-- Exercise details --
Reproduce verbatim the part of the records that opens with the line containing "Grab the drag" and closes with the line containing "I will coord(1114,405).", including both of those lines.

══ Provided records ══

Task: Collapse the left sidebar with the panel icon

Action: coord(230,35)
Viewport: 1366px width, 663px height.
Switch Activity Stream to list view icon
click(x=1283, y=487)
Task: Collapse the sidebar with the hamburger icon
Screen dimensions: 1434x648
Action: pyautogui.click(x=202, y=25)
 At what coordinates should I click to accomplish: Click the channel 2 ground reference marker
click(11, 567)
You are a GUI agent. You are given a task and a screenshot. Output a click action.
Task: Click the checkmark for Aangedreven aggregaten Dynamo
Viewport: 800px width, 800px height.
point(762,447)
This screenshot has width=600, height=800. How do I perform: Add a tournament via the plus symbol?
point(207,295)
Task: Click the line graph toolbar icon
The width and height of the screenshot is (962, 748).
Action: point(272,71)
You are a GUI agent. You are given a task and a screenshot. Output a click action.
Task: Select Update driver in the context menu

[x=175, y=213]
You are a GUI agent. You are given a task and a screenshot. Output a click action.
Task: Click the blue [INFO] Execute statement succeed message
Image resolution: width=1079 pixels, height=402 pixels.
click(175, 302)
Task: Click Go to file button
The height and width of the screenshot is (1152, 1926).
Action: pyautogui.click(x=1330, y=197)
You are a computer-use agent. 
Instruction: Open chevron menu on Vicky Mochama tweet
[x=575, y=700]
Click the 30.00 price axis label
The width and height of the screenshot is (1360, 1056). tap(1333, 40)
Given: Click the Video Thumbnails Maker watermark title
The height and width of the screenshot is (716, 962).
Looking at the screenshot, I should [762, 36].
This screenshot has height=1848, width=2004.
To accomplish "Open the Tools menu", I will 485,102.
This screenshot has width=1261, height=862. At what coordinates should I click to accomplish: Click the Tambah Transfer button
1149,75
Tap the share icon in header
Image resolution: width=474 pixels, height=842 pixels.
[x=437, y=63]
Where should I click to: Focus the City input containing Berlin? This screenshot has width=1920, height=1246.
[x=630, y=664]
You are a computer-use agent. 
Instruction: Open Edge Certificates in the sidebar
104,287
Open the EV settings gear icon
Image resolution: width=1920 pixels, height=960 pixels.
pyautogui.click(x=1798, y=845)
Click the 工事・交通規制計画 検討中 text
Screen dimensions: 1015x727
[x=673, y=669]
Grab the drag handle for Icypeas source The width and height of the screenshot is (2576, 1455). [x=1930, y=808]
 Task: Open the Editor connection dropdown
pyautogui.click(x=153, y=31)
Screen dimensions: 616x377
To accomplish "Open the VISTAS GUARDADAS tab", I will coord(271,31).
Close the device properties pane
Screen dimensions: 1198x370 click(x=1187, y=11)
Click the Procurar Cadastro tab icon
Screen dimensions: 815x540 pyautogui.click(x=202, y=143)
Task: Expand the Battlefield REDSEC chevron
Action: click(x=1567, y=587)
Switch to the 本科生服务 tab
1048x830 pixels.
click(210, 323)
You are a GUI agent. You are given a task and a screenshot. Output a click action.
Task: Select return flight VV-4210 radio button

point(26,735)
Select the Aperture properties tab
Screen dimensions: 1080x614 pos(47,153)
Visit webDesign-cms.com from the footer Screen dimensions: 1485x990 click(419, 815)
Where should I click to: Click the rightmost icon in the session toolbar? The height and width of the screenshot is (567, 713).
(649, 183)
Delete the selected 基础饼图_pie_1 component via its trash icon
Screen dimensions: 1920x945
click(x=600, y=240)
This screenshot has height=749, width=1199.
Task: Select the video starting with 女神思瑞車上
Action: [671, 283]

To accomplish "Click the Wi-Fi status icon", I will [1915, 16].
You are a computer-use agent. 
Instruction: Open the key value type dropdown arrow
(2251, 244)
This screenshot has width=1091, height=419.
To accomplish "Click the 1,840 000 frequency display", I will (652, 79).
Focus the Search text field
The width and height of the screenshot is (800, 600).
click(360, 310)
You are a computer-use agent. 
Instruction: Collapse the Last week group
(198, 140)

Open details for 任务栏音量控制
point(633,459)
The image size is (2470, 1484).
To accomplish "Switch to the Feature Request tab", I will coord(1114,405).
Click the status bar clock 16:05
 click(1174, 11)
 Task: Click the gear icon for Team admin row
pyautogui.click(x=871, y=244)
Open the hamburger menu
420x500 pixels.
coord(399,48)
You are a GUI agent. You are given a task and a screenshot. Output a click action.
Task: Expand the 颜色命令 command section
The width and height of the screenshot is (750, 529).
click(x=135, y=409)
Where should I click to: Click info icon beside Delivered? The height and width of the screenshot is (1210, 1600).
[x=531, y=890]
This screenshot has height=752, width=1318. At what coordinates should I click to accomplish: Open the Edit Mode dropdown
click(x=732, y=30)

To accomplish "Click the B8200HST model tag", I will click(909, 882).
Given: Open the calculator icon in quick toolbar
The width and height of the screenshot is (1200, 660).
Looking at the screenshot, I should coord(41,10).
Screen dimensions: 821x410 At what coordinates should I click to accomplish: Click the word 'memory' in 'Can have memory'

═══

-- Finished answer --
Grab the drag handle for Icypeas source The width and height of the screenshot is (2576, 1455). [x=1930, y=808]
 Task: Open the Editor connection dropdown
pyautogui.click(x=153, y=31)
Screen dimensions: 616x377
To accomplish "Open the VISTAS GUARDADAS tab", I will coord(271,31).
Close the device properties pane
Screen dimensions: 1198x370 click(x=1187, y=11)
Click the Procurar Cadastro tab icon
Screen dimensions: 815x540 pyautogui.click(x=202, y=143)
Task: Expand the Battlefield REDSEC chevron
Action: click(x=1567, y=587)
Switch to the 本科生服务 tab
1048x830 pixels.
click(210, 323)
You are a GUI agent. You are given a task and a screenshot. Output a click action.
Task: Select return flight VV-4210 radio button

point(26,735)
Select the Aperture properties tab
Screen dimensions: 1080x614 pos(47,153)
Visit webDesign-cms.com from the footer Screen dimensions: 1485x990 click(419, 815)
Where should I click to: Click the rightmost icon in the session toolbar? The height and width of the screenshot is (567, 713).
(649, 183)
Delete the selected 基础饼图_pie_1 component via its trash icon
Screen dimensions: 1920x945
click(x=600, y=240)
This screenshot has height=749, width=1199.
Task: Select the video starting with 女神思瑞車上
Action: [671, 283]

To accomplish "Click the Wi-Fi status icon", I will [1915, 16].
You are a computer-use agent. 
Instruction: Open the key value type dropdown arrow
(2251, 244)
This screenshot has width=1091, height=419.
To accomplish "Click the 1,840 000 frequency display", I will (652, 79).
Focus the Search text field
The width and height of the screenshot is (800, 600).
click(360, 310)
You are a computer-use agent. 
Instruction: Collapse the Last week group
(198, 140)

Open details for 任务栏音量控制
point(633,459)
The image size is (2470, 1484).
To accomplish "Switch to the Feature Request tab", I will coord(1114,405).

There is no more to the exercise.